A curt nod. “Yes. I did not intend any offense. But I want you to know that if you don’t do this thing for us, you will ruin us. Not just me and my family, but the entire community.”
“I understand. The money isn’t just yours.”
“I represent the village. I am their angakok.”
The shaman, the medicine man, the spiritual leader, perhaps even the mayor. The title had undergone many revisions as civilization caught up with the Inuit. If Seeglook was an angakok, I understood some of the superstition surrounding the deaths of these whales. To the Inuit, animals possess a spirit no less important than man’s. A hunter’s wife will offer a dead seal a drink as a sign of hospitality when her husband brings it home. The Inuit practice complex ceremonies giving thanks to all the animals upon which they prey. These superstitions are the life and breath of the angakok. The Inuit believe, like most native North Americans, that nature is an integrated whole, that to affect just one piece of that chain is impossible because all beings are interconnected. This may be what Seeglook meant by saying that he feared for all the whales and his implication that something was out of balance in the natural order, something that threatened the village which I now knew looked to him for guidance and leadership.

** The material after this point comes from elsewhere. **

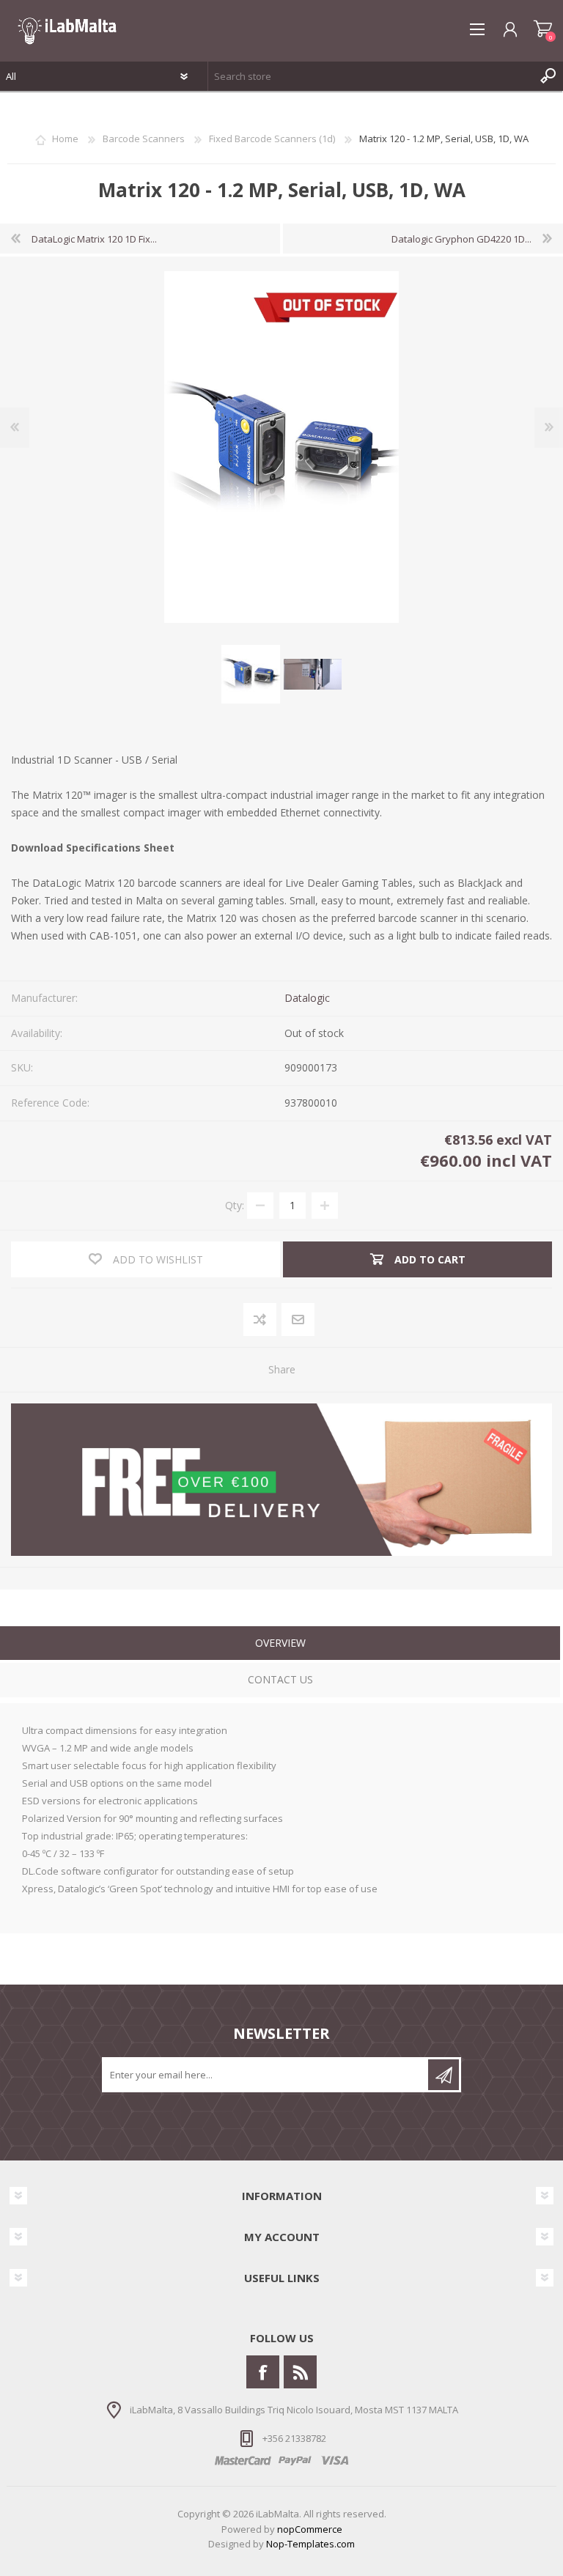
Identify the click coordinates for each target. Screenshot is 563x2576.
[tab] (280, 1645)
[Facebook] (262, 2371)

Still, he wasn’t telling me everything.
“Seeglook, if there is to be trust between us, you must tell me everything you know about these whales.”
He frowned, looked back to the fire. “Your father,” he said, “was a good man. He respected the sea, and Sedna smiled on him. He would be very angry to see what someone has made of Sedna’s third finger.”
In Inuit mythology, Sedna is the goddess of the sea. Legend has it that she spurned all suitors and married a bird. Outraged, her father killed her husband and took Sedna home in his umiak. On the voyage, Sedna angered him and he threw her overboard. When she clung to the side of the boat, he cut off her fingers. Each finger as it sank became a creature of the sea: a beluga, a right whale, a narwhal, and so on.